The plan… It had first taken shape in Renfield’s mind one morning over a month before when the 29-year-old reporter, on the staff of the Evening View, had been having a casual 10a.m. cup of tea in the canteen at Glasgow police headquarters.

The big room, reserved for sergeants and constables, with pressmen having an unofficial membership right, was quiet. Sergeant Breaden, a bulky six-footer, joined him at the small plastic-topped table, in an affable mood. His good humour had been brought about by just seeing a pet ‘ned’ – a descriptive phrase which covers the multitude of Glasgow’s lesser louts – sentenced by the Sheriff to six months’ imprisonment for assault.

The ‘ned’ in question had attacked another gentleman whose worth to the community was of rather negative value. The sergeant and a constable had hauled the attacker off his victim just before the traditional coup de grâce of a kick on the head from a heavy boot was about to be applied.

“How’s it going, David?” asked the sergeant, who knew Renfield of old as ‘police calls’ man for the View, responsible for the gathering of routine information from various police channels, collector of tit-bits in the form of safe-blowings and sudden deaths in quiet times, by-line crime reporter when big news reared its head in the city.

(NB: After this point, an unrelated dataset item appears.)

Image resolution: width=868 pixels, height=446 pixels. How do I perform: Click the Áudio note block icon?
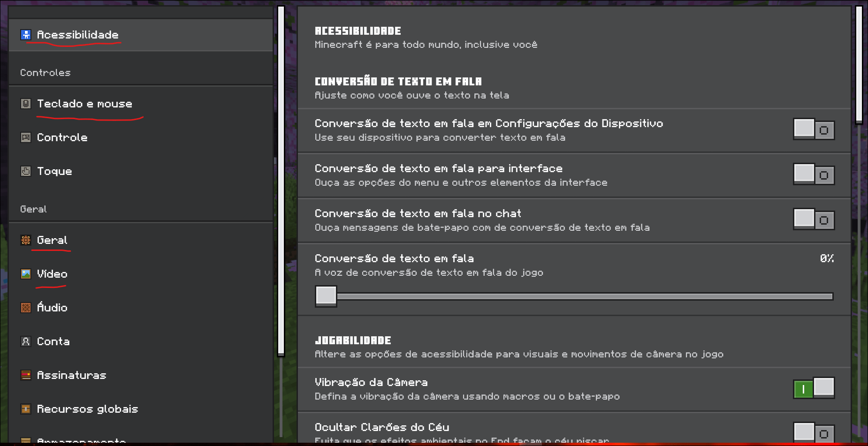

“So-so,” replied Renfield. “The Lost Property Department have a couple of sheep on their hands – the four-legged variety. A character found them on his tenement landing this morning, practically swore off the booze before he found they were real. They’ll have strayed from the Meat Market, I suppose.”

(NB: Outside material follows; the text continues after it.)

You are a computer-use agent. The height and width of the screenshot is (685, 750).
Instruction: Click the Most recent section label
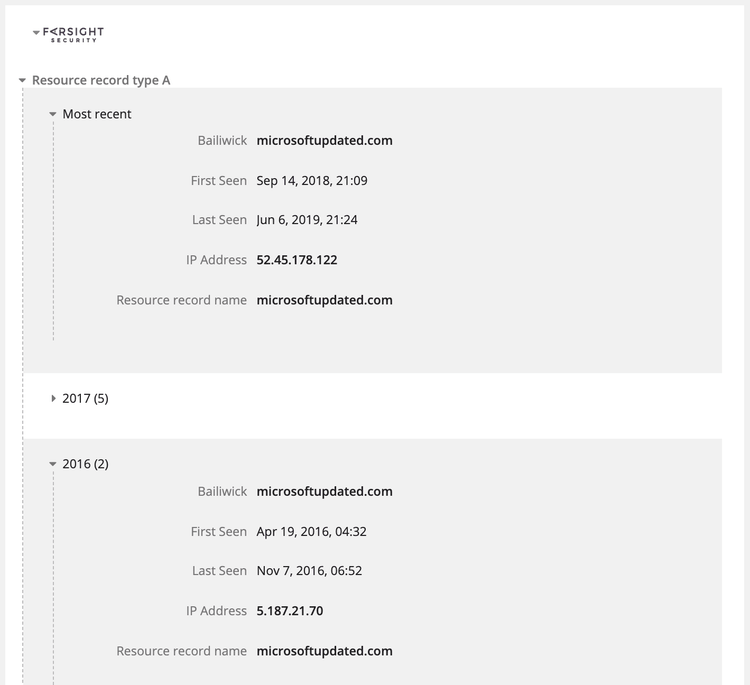[97, 114]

“Aye, things are always quiet in mid-week,” agreed the sergeant. “Thursday onward till Sunday morning is our busy part of the week. Thursday’s the day when the thugs are on the assault and robbery prowl, flat broke and knowing there are plenty of places sending out for Friday’s wages, or banking their takings.

“Friday morning – that’s the time when all the overnight safe-blowings are discovered. The ‘petermen’ have a ruddy genius for smelling out firms with tin-can safes and a habit of drawing their pay packet money on Thursday.

“As for Saturday – anything can happen then, and usually does, especially after the pubs are shut. The backwash of all the drunken brawls don’t die away till pretty near dawn on Sunday. But after that, at any rate, we get time to collect our thoughts.”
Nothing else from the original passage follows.